- [Activity]: Among the entries that follow, how many lines contain the word "computer"? Give the number alone.

- [Supplied data]:
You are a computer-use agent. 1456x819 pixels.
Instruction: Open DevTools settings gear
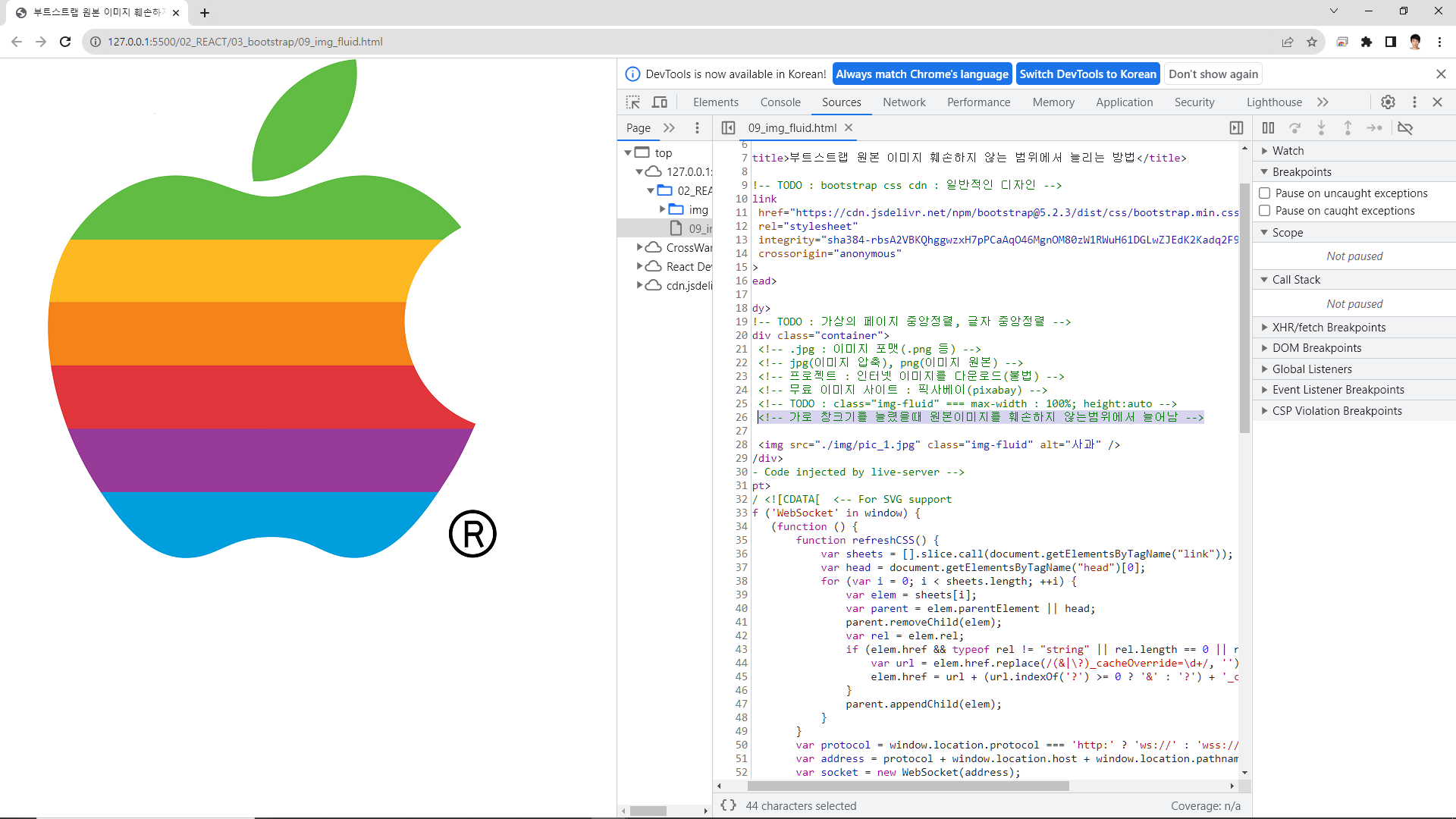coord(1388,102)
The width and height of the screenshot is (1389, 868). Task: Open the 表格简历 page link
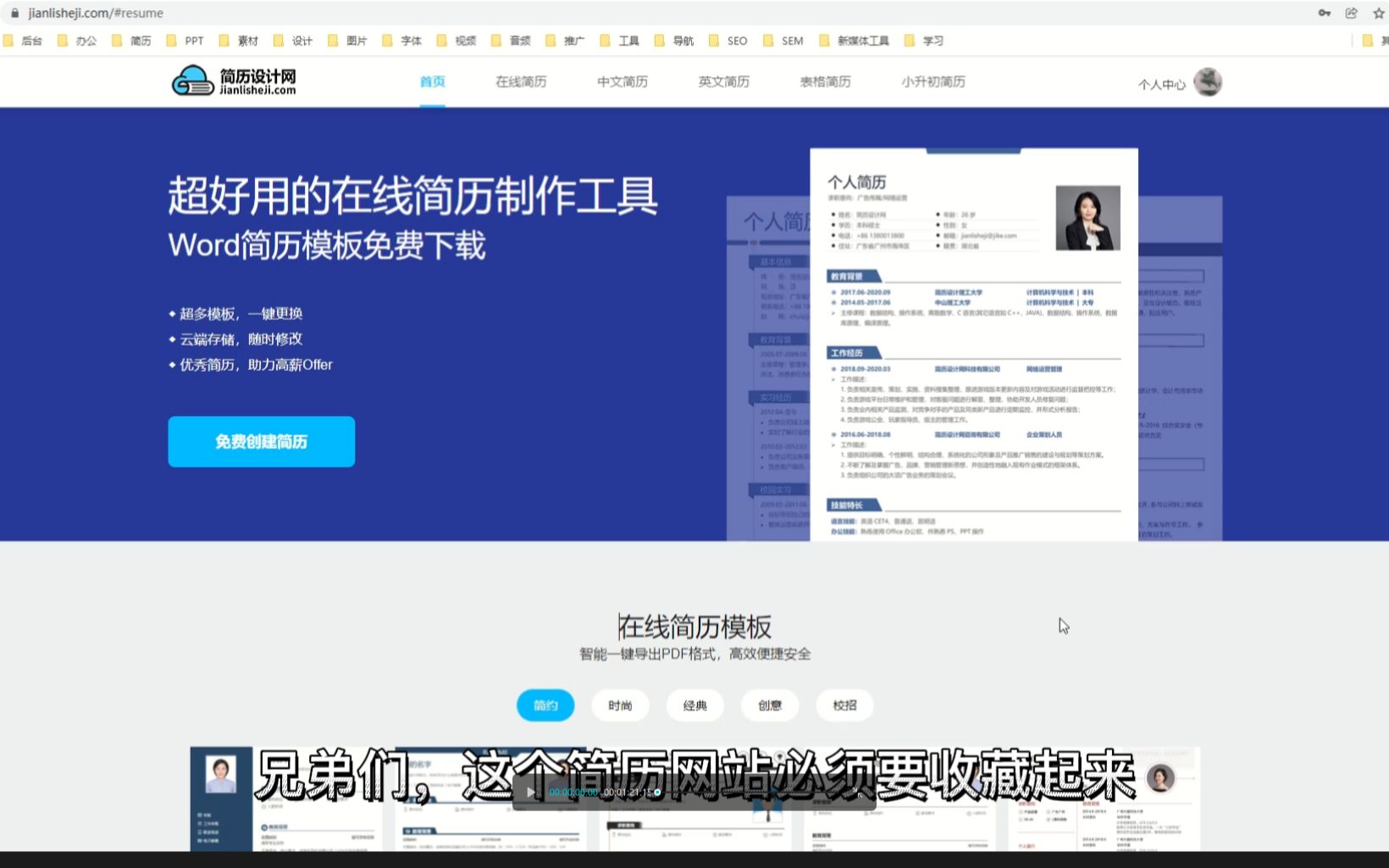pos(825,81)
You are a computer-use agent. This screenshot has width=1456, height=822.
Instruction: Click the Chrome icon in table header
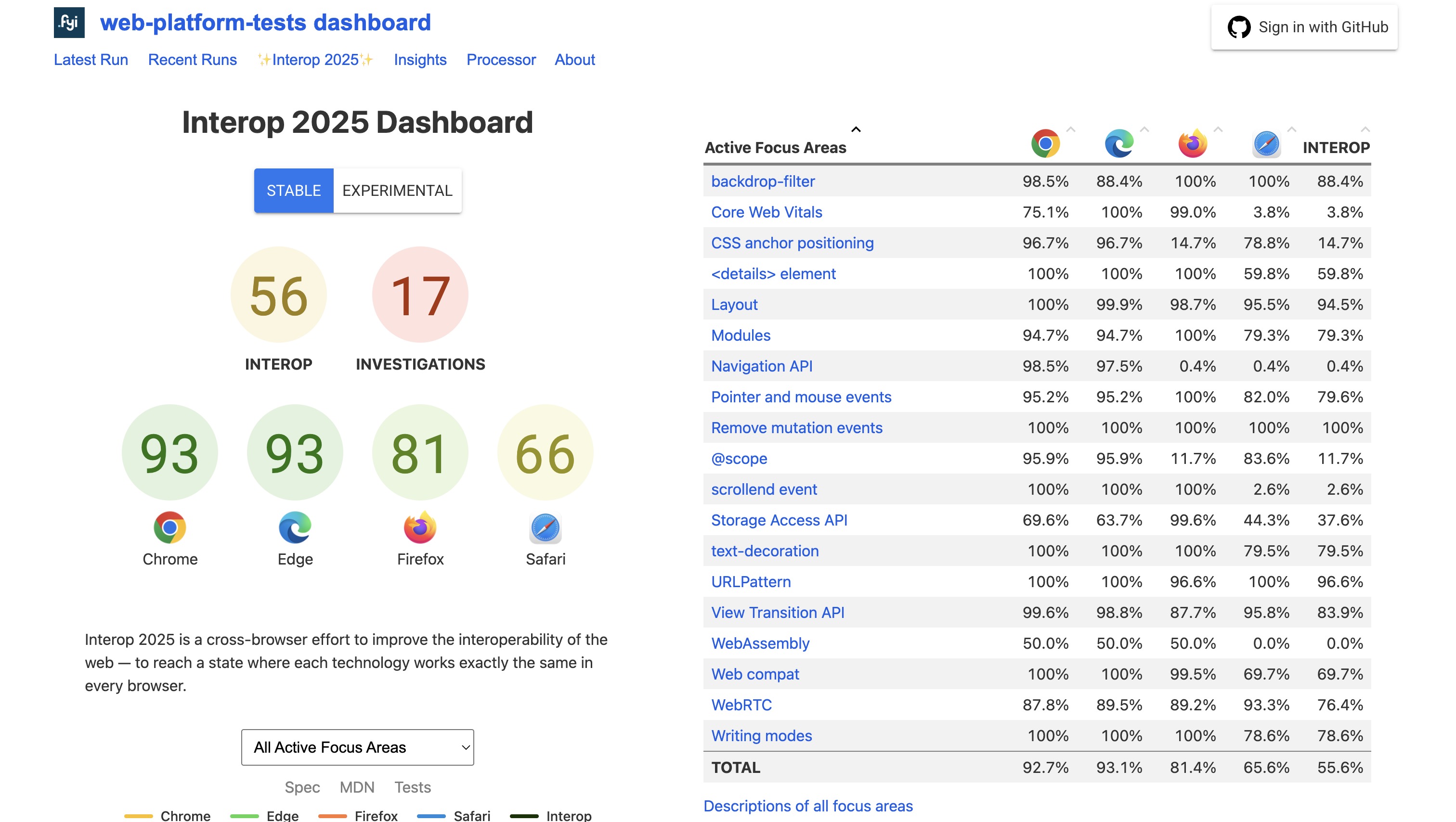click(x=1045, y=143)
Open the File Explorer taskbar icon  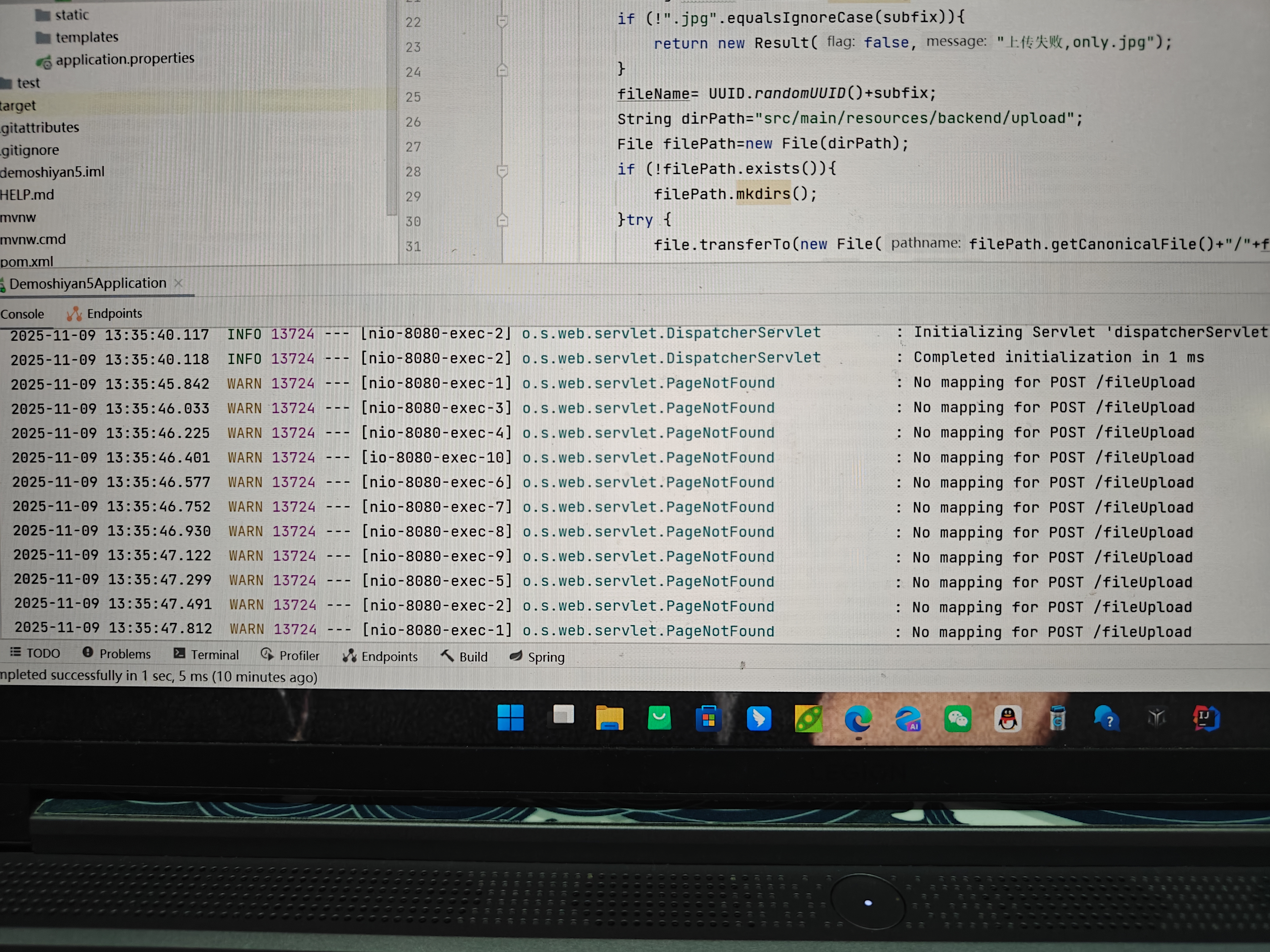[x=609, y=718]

- [Reply to the exercise]: 2